**DATASET**.
▶

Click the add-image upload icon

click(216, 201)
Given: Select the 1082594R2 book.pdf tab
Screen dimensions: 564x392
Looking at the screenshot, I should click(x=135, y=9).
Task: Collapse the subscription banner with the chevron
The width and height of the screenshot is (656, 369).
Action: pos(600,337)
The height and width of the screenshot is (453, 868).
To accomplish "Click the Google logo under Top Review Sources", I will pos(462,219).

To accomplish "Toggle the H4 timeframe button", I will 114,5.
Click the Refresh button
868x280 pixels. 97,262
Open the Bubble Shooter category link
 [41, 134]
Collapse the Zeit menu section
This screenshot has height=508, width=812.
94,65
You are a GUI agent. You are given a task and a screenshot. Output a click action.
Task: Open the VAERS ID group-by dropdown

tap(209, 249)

◀
▶

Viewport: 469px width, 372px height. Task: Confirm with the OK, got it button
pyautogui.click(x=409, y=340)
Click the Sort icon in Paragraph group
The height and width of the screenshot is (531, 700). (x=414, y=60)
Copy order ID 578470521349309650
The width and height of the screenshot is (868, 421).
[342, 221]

◀
▶

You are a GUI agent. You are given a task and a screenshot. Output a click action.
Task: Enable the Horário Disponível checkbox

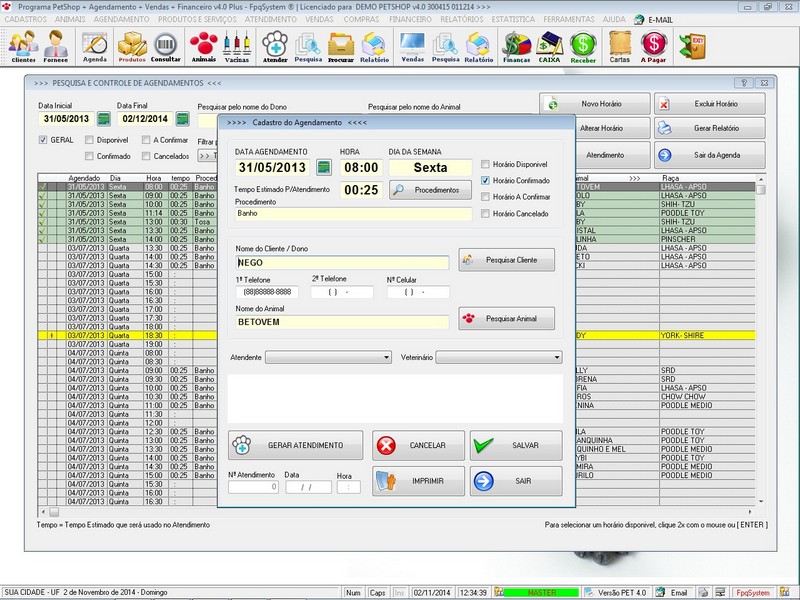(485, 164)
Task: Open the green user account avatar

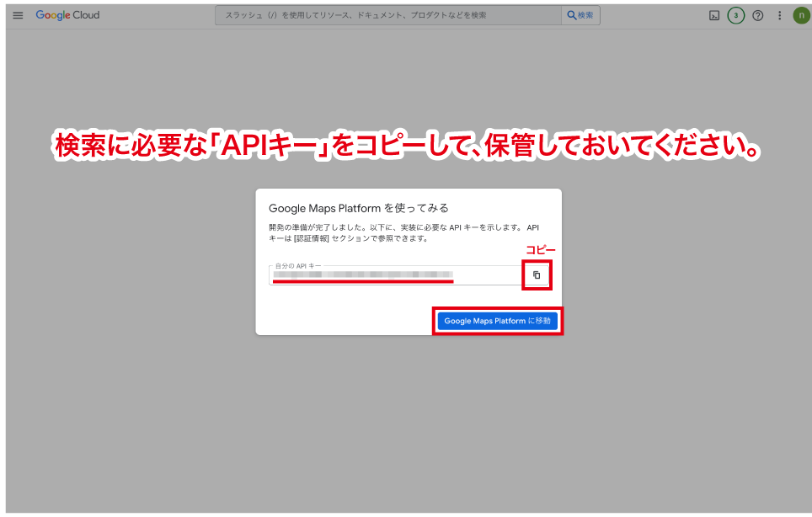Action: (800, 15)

◀

**EXERCISE REQUIREMENTS**. Copy out the lines above that hold the string "accomplish".

**RESULT FOR THIS EXERCISE**.
To accomplish "Click the Google logo under Top Review Sources", I will pos(462,219).
To accomplish "Toggle the H4 timeframe button", I will 114,5.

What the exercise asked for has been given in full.